The freakonomists vs. the world

  • Share
  • Read Later

Stephen Dubner and Nathan Myhrvold have now both written retorts to the many critiques of the chapter on global warming in the new book Superfreakonomics (which is co-authored by Dubner and economist Steven Levitt and stars, in its global warming segments, inventor-dude Myhrvold). They’re both mainly responding to the lengthy critique leveled by physicist/climate blogger Joe Romm, which I referenced in my post on Levitt last week.

Dubner counters Romm’s charge that he and Levitt twisted the words of climate scientist Kent Caldeira by demonstrating that Romm twisted Caldeira’s words too. After reading Romm’s rebuttal-of-the-rebuttal, though, I think Dubner-Levitt did more substantive twisting than Romm did (although who knows what I’ll think after reading Dubner’s-rebuttal-of-the-rebuttal-of-the-rebuttal). As for Myhrvold, he does seems to succeed in showing that he knows a bit more about solar power than Romm gave him credit for.

But I guess I’d have to mostly agree with the verdict rendered by my former boss Eric Pooley—who is an old friend of Dubner’s, has spent the last couple of years working on a book about global warming, and is one of the most fact-driven people I have ever known—that Dubner and Levitt come across in the global warming chapter as a couple of dilettantes out to provoke more than enlighten:

Dubner wonders why everyone is so angry. In part, it’s because the book’s blithe remedies — “We could end this debate and be done with it, and move on to problems that are harder to solve,” Levitt told the U.K. Guardian newspaper — are an insult to the thousands of scientists who have devoted their careers to this crisis.

I’m also not a fan of their continuing campaign to depict critics such as Romm as religious zealots out to stamp out heresy. Romm is certainly zealous, but it’s clear from reading his blog that he’s mainly out to stamp out the continuous stream of misinformation spewed out by global warming skeptics. That doesn’t mean he’s necessarily right, but he does seem pretty interested in facts.

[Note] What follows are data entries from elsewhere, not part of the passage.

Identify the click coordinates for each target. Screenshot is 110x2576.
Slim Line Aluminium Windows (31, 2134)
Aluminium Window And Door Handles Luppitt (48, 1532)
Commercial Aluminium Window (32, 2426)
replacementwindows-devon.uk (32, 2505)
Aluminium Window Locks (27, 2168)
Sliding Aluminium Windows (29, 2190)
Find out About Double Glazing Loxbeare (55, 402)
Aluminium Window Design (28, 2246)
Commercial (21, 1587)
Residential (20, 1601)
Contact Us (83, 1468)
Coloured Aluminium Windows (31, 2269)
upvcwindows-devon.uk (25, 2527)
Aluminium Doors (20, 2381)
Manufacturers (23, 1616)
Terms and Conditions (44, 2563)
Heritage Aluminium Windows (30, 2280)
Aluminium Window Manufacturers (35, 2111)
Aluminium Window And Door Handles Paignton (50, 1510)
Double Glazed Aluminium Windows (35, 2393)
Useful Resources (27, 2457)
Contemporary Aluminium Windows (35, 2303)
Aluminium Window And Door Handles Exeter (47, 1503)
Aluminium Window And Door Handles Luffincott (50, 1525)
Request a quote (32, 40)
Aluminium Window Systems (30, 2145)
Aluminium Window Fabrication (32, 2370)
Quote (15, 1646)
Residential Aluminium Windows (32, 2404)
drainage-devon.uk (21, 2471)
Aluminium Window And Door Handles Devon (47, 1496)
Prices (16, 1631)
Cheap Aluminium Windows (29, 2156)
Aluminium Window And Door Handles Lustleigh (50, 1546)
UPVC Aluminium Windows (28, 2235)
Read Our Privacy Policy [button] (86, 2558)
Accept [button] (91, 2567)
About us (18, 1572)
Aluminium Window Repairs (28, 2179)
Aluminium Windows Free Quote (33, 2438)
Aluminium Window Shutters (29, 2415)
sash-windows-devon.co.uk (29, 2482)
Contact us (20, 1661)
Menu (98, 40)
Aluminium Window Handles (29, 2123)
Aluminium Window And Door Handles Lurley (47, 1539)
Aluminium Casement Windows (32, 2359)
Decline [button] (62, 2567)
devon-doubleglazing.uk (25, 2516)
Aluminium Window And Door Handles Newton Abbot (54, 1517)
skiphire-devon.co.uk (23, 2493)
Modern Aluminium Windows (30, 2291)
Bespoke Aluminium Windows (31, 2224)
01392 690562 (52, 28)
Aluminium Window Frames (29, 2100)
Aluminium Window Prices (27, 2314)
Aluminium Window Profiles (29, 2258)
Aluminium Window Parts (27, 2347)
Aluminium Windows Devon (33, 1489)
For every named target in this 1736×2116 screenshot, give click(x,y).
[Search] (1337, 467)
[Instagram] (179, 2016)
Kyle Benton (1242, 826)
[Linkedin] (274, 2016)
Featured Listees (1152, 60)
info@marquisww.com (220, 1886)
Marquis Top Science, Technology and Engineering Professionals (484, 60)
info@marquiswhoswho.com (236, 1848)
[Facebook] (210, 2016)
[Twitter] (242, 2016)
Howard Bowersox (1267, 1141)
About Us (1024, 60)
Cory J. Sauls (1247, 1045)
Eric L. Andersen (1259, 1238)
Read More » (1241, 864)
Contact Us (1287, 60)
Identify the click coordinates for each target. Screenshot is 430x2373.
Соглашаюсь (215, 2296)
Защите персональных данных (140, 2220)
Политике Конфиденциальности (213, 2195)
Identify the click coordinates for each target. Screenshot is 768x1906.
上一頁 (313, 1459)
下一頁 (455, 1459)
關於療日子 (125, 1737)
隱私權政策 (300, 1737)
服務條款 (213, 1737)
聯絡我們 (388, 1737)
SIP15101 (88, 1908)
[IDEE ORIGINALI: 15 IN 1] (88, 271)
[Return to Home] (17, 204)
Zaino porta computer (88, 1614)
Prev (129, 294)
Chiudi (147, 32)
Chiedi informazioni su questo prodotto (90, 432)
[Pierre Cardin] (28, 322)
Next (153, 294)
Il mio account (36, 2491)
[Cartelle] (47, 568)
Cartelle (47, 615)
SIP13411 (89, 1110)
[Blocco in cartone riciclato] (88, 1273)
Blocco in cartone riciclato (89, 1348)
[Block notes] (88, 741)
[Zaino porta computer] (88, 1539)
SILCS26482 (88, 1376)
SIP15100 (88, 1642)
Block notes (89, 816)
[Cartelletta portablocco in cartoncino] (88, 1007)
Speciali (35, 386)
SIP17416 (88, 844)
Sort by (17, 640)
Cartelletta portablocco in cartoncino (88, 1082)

Dubner and Levitt (and Myhrvold) aren’t global warming skeptics, and they have some interesting (and still valid) points to make on the subject. The big three seem to be (1) don’t put all too much stock in climate forecasts, because forecasting of complex systems is really hard, (2) eating meat may be worse for the global climate than driving a car (a stance backed up by a new report out from Worldwatch, which says livestock may account for 51% of global greenhouse gas emissions), and (3) we should take geoengineering seriously as a way to attack global warming. I’m pretty sure they could have made all three of these points without bringing the wrath of the climate “zealots” (a.k.a. scientists and stuff) down upon them. Their chapter wouldn’t have been as contrarian and provocative, and contrarian and provocative is the freakonomists’ trademark. But the contrarianism and provocation seem to go over a lot better when it’s backed up by actual research done by Levitt or some kindred-spirit social scientist.